__What to do__: Leave out the pictures and retype exactly the lines from the one with "At what coordinates" through the end of the records.

[Source records Boundary: Start]

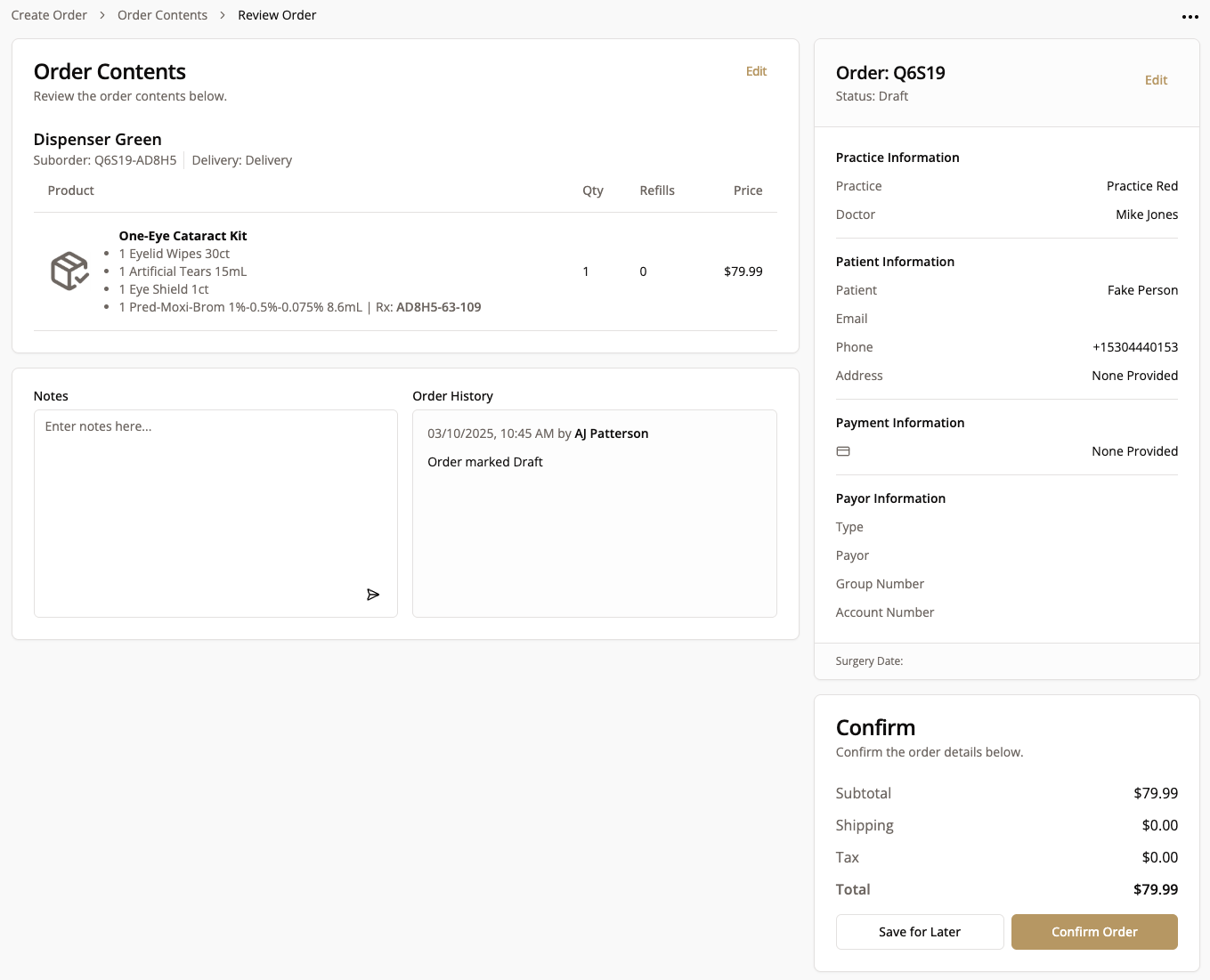This screenshot has height=980, width=1210.
Task: Click the Dispenser Green suborder heading
Action: [97, 140]
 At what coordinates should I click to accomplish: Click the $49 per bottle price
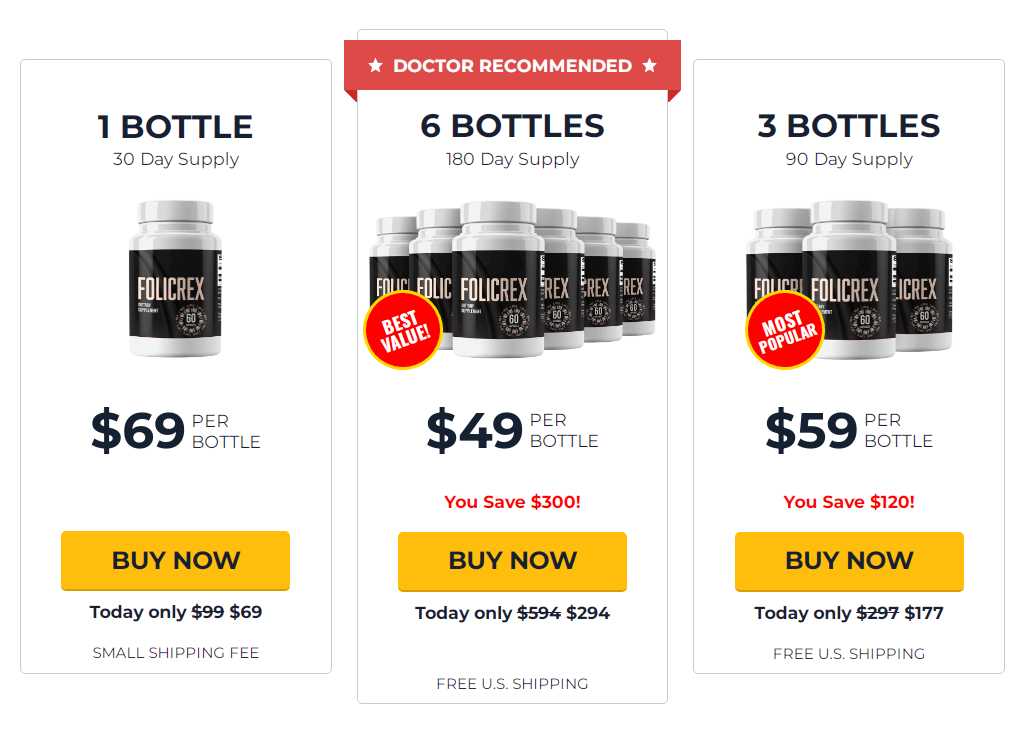pyautogui.click(x=512, y=430)
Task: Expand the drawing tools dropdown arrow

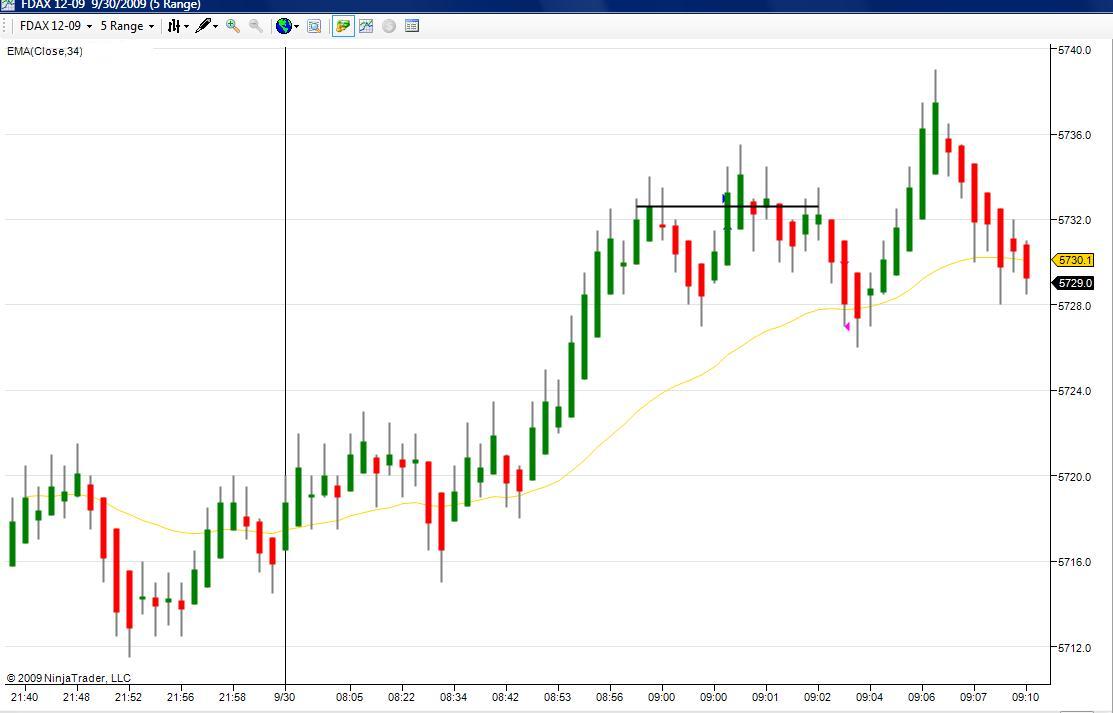Action: click(x=215, y=26)
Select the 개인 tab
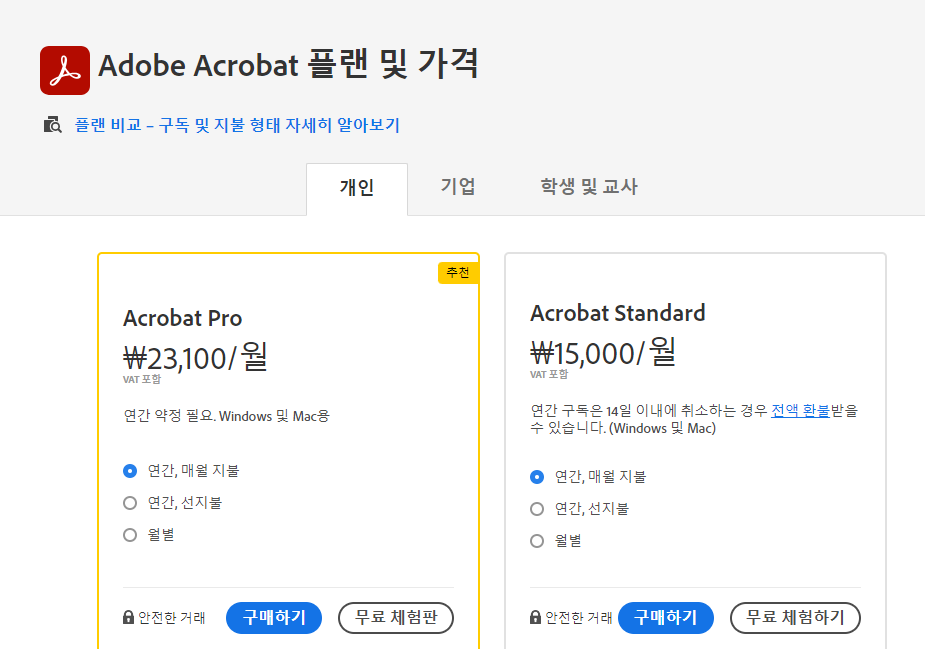 pos(357,187)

[Source records Boundary: End]

__Finished exercise__:
 At what coordinates should I click to accomplish: Click the $49 per bottle price
pyautogui.click(x=512, y=430)
Task: Expand the drawing tools dropdown arrow

Action: click(x=215, y=26)
Select the 개인 tab
 pos(357,187)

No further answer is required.